NPD Communiqués

Déclaration du chef du Nouveau Parti démocratique, Jack Layton, concernant le projet de loi C-311

lun 19 oct 2009

Bonjour.

Les changements climatiques forment la crise la plus sérieuse pour notre planète. Les gaz à effet de serre continuent de s’accumuler à un rythme affolant. Si on ne fait rien, nos petits-enfants et nos arrières petits-enfants ne reconnaîtront pas notre planète.

À travers la planète, un consensus émerge sur l’urgence d’agir. Des scientifiques, des chefs politiques, mais également, et surtout, des citoyens ordinaires.

Mais le Canada traîne de la patte.

Le président du Conseil climatique à Copenhague, Tim Flannery, résume bien la situation dans le titre de son nouveau livre, Now or Never (maintenant ou jamais).

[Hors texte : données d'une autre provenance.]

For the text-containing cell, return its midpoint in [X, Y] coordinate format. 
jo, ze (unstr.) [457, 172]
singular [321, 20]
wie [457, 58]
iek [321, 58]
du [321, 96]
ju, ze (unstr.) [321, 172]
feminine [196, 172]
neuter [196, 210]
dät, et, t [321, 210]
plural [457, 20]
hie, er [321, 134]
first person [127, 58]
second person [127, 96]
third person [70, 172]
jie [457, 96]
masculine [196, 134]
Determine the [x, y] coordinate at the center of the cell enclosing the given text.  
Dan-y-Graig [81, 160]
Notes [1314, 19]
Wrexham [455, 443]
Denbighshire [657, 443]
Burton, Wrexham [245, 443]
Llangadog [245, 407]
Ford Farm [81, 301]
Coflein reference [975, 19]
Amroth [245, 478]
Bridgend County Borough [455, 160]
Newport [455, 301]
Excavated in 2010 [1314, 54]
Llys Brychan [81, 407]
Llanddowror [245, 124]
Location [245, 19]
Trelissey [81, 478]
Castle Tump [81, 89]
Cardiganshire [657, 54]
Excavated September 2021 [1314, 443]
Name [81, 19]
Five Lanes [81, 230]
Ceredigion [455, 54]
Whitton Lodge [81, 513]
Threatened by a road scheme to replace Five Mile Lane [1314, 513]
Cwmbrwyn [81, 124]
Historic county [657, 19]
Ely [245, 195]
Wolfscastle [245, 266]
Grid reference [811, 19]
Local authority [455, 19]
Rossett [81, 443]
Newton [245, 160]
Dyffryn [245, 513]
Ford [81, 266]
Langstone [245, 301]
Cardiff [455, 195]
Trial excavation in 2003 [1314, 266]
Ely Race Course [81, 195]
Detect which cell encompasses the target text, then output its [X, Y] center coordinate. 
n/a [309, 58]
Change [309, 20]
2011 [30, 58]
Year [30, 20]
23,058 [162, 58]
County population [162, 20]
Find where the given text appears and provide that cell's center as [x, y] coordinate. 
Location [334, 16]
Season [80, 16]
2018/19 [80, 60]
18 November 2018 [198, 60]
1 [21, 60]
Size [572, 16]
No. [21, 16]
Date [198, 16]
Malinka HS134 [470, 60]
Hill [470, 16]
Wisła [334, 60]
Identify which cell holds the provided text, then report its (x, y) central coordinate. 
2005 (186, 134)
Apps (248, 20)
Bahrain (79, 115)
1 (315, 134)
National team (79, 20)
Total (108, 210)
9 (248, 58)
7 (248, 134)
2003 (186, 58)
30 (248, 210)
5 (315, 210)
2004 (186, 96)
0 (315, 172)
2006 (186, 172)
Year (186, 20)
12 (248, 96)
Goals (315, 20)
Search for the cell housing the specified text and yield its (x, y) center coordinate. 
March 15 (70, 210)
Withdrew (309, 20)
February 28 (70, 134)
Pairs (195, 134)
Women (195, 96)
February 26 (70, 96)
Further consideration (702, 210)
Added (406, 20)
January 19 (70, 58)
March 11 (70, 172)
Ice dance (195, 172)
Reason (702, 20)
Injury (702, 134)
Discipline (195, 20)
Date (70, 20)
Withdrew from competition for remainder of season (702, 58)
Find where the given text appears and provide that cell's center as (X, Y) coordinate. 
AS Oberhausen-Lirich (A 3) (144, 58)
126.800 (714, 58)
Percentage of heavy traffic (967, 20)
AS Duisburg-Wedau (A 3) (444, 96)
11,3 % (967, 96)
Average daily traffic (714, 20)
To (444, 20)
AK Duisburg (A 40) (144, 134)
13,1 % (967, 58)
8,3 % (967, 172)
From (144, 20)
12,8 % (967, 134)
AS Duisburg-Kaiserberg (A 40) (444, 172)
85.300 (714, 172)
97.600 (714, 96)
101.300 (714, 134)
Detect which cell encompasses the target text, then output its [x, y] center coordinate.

Le premier ministre britannique, Gordon Brown, demande aujourd’hui aux pays de s’engager à passer à l’action, soulignant qu’il ne reste que 50 jours avant le Sommet de Copenhague.

Mais, seulement quelques semaines avant la plus importante réunion internationale des dernières années, le ministre de l’Environnement du Canada indique que les pourparlers ne donneront probablement rien.

Ce n’est pas surprenant, avec le Canada qui n’a même pas de plan à présenter, ou pire encore, qui est de plus en plus perçu comme étant un des derniers de classe en matière de lutte contre les changements climatiques.

Ça doit changer.

Un important vote aura lieu mercredi à la Chambre des communes pour faire du Canada un acteur important des efforts à venir pour réduire mondialement les émissions de GES. Le projet de loi sur la responsabilité en matière de changements climatiques (C-311) sera présenté devant la Chambre. Ce vote déterminera si cette loi marquante sera reportée, ce qui empêcherait de l’adopter avant le Sommet de Copenhague, ou si elle pourra faire l’objet d’un débat en Chambre à temps pour devenir la position officielle des représentants élus du peuple canadien qui appuie majoritairement les mesures présentement.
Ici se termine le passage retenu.